Re: Performance regression in scsi sequential throughput (iozone) due to "e084b - page-allocator: preserve PFN ordering when __GFP_COLD is set"

linux-kernel.vger.kernel.org archive mirror
 help / color / mirror / Atom feed

From: Christian Ehrhardt <ehrhardt@linux.vnet.ibm.com>
To: Mel Gorman <mel@csn.ul.ie>
Cc: KAMEZAWA Hiroyuki <kamezawa.hiroyu@jp.fujitsu.com>,
	Andrew Morton <akpm@linux-foundation.org>,
	"linux-kernel@vger.kernel.org" <linux-kernel@vger.kernel.org>,
	epasch@de.ibm.com, SCHILLIG@de.ibm.com,
	Martin Schwidefsky <schwidefsky@de.ibm.com>,
	Heiko Carstens <heiko.carstens@de.ibm.com>,
	christof.schmitt@de.ibm.com, thoss@de.ibm.com
Subject: Re: Performance regression in scsi sequential throughput (iozone) due to "e084b - page-allocator: preserve PFN ordering when	__GFP_COLD is set"
Date: Fri, 18 Dec 2009 14:38:15 +0100	[thread overview]
Message-ID: <4B2B85C7.80502@linux.vnet.ibm.com> (raw)
In-Reply-To: <4B225B9E.2020702@linux.vnet.ibm.com>

[-- Attachment #1: Type: text/plain, Size: 3437 bytes --]

Christian Ehrhardt wrote:
> Mel Gorman wrote:
> [...]
>>>  
>>
>> One way of finding out if cache hottness was the problem would be to 
>> profile
>> for cache misses and see if there are massive differences with and 
>> without
>> the patch.

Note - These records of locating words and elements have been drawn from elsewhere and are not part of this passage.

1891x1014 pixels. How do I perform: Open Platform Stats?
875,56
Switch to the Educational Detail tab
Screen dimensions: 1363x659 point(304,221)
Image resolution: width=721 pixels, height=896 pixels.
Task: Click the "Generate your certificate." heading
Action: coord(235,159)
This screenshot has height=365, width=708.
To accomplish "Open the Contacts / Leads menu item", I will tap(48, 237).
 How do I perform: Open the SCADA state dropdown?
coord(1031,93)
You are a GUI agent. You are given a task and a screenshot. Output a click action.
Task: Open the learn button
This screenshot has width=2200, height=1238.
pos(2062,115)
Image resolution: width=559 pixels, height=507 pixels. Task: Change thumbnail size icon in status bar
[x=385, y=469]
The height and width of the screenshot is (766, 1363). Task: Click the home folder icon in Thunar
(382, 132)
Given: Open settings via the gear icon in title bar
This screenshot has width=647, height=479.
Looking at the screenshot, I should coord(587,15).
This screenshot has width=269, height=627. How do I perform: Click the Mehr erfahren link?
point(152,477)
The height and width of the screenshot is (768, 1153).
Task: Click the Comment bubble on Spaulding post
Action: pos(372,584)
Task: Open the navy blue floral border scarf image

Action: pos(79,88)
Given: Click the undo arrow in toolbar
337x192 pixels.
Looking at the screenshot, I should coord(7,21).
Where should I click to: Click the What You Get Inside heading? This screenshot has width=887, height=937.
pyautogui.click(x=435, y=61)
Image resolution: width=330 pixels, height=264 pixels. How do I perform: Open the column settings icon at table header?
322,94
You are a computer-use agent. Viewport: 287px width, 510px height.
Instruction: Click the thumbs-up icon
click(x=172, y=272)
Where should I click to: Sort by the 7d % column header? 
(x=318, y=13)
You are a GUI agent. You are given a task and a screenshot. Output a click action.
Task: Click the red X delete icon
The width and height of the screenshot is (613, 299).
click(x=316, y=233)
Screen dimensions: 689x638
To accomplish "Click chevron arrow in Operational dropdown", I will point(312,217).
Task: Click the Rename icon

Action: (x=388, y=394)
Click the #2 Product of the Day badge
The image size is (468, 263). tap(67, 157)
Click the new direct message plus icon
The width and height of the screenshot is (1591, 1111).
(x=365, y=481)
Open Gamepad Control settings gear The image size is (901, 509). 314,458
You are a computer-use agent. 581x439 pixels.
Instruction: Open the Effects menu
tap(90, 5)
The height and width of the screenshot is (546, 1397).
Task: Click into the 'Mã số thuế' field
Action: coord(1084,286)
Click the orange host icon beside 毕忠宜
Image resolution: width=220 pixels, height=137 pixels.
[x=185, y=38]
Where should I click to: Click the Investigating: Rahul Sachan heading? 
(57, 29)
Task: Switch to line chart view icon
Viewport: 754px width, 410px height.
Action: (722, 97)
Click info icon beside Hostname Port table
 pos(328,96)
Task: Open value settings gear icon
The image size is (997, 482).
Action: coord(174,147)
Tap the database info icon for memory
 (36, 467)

Is that an option?
>>   
> It is an option to verify things, but as mentioned above I would 
> expect an increase amounts of consumed cycles per kb which I don't see.
> I'll track caches anyway to be sure.
>
> My personal current assumption is that either there is some time lost 
> from the read syscall until the A event blocktrace tracks or I'm wrong 
> with my assumption about user processes and iozone runs "slower".
>
After I was able to verify that the time is lost above the block device 
layer I ran further tests to check out where the additional latency due 
to commit e084b occurs.
With "strace -frT -e trace=open,close,read,write" I could isolate the 
continuous stream of read calls done by the iozone child process.
In those data two things were revealed:
a) The time is lost between read and Block device enter (not e.g. due to 
slow userspace execution or scheduling effects)
     Time spent in userspace until the next read call is almost the 
same, but the average time spent "inside" the read call increases  from 
788µs to 3278µs
b) The time is lost in a few big peaks
    The majority of read calls are ~500-750µs in both cases, but there 
is a slight shift of approximately 8% that occur now as durations 
between 15000 and 60000µs

As mentioned before there is no significant increase of spent cpu cycles 
- therefore I watched out how the read call could end up in sleeps 
(latency but not used cycles).
I found that there is a chance to run into "congestion_wait" in case 
__alloc_pages_direct_reclaim() was able to free some pages with 
try_to_free_pages() but doesn't get a page in the subsequent 
get_page_from_freelist().
To get details about that I patched in some simple counters and 
ktime_get based timings. The results are impressive and point exactly 
towards the congestion_wait theory

The following data is again taken with iozone 1 thread random read in a 
very low memory environment, the counters were zeroed before starting iozone
Bad = the kernel just with commit e084b, good = kernel one commit before 
e084b. The throughput in good case while taking this data was 
approximately ~168% of that of the bad case.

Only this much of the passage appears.